►

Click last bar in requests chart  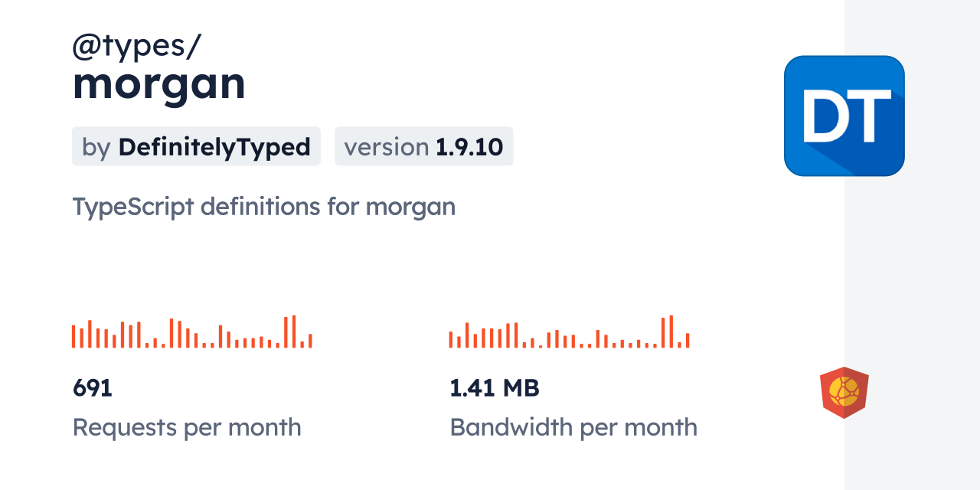310,341
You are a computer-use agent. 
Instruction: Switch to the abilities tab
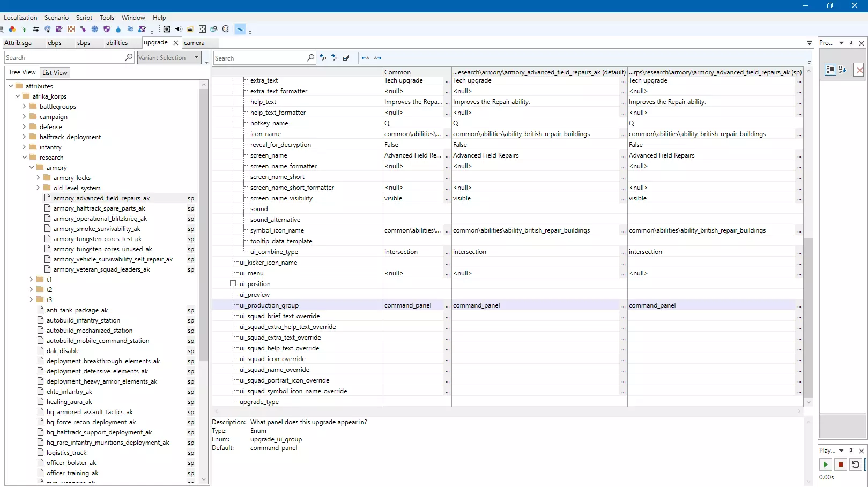(117, 43)
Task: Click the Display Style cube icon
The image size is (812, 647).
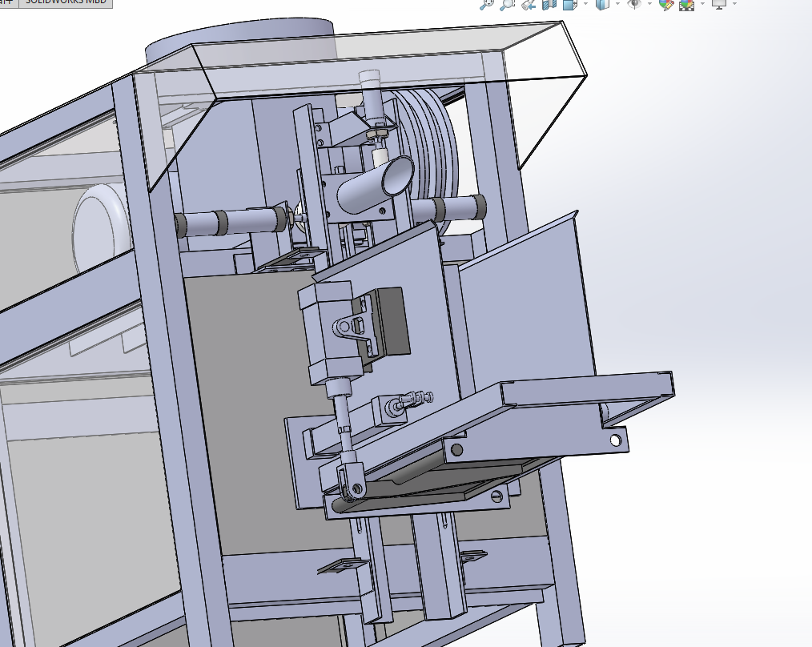Action: pyautogui.click(x=602, y=5)
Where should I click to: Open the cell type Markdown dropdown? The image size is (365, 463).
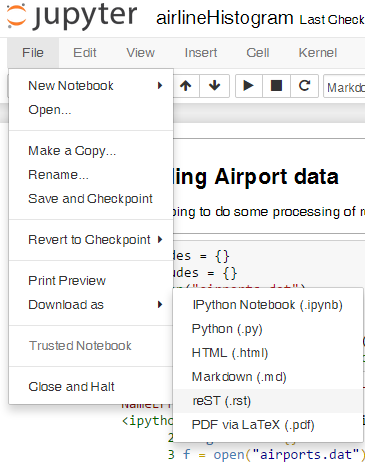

◄

Work to complete — Nothing but the lines from the line with "Instruction: Switch to the abilities tab" through the last line of the listing above should be repeated, and pictures should be left out.

Finished exercise —
Instruction: Switch to the abilities tab
(117, 43)
Task: Click the Display Style cube icon
The image size is (812, 647).
Action: pyautogui.click(x=602, y=5)
Where should I click to: Open the cell type Markdown dropdown? The image size is (365, 463).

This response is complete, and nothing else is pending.